_TASK TO COMPLETE_
Show, in full, each line of the data that contains "toolbar".
* * * * * * *
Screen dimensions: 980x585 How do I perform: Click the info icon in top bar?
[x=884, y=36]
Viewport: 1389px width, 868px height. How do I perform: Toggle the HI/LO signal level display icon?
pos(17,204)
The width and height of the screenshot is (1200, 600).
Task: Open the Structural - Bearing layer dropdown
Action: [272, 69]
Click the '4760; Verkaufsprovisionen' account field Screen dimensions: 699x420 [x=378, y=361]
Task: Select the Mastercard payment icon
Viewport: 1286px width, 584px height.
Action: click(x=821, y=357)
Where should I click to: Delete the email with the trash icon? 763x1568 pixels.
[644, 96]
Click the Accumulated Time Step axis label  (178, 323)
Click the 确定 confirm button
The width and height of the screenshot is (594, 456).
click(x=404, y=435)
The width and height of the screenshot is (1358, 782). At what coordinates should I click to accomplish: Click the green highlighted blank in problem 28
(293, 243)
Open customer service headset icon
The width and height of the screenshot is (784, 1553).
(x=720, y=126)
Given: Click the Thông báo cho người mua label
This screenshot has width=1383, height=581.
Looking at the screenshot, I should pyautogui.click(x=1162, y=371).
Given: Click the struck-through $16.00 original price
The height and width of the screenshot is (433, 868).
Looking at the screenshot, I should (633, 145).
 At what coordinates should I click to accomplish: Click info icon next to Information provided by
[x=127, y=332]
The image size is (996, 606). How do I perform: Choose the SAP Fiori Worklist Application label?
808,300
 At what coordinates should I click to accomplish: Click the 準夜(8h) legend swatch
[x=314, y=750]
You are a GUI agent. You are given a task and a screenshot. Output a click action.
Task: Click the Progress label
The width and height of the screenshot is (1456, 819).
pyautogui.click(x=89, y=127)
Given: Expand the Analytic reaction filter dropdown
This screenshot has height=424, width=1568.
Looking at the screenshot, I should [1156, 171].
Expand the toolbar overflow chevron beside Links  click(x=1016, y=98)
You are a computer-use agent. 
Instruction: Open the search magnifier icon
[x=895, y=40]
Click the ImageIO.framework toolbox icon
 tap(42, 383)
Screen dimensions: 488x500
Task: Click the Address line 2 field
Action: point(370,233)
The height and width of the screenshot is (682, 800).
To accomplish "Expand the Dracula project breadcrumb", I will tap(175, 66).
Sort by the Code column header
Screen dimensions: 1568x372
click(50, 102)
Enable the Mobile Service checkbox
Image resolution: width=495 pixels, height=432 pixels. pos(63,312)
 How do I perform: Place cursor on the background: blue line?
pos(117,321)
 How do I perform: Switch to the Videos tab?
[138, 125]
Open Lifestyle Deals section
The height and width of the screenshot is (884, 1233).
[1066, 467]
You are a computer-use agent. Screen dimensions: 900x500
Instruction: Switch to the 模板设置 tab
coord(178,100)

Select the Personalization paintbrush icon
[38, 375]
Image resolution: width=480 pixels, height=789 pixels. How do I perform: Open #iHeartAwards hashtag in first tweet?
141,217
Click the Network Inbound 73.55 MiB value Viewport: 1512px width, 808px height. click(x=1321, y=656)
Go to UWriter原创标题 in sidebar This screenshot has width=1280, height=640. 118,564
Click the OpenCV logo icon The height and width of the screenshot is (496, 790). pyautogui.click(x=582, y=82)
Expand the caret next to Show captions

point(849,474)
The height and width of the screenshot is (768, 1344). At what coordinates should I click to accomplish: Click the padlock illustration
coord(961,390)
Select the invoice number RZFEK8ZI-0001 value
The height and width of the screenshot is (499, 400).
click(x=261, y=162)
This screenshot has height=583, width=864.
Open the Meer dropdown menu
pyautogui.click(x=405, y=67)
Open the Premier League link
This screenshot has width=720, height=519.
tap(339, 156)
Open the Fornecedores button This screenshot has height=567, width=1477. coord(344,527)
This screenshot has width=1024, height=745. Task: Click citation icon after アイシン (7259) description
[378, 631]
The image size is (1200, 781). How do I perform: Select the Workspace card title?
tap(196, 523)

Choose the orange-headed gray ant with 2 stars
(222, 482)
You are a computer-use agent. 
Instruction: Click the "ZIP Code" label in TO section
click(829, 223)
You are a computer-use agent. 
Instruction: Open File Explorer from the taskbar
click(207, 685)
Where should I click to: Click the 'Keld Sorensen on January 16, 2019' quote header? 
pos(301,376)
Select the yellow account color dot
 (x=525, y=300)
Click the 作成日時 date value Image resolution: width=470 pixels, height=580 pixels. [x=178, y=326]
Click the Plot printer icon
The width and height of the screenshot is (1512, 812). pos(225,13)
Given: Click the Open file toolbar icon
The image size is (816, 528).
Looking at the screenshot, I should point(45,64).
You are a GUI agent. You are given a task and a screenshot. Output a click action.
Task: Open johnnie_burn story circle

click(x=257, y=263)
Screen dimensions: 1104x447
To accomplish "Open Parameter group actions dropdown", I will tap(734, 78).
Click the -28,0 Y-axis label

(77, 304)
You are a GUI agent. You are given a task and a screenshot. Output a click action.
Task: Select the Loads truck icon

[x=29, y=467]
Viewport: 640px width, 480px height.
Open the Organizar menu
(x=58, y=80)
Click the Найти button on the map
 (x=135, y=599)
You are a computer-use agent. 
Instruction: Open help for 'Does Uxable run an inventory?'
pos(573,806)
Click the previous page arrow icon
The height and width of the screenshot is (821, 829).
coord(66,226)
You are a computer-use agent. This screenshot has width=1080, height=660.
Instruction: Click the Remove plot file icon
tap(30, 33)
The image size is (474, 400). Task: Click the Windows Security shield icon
* * * * * * *
_COMPLETED TASK_
Expand the toolbar overflow chevron beside Links  click(x=1016, y=98)
Given: Click the Open file toolbar icon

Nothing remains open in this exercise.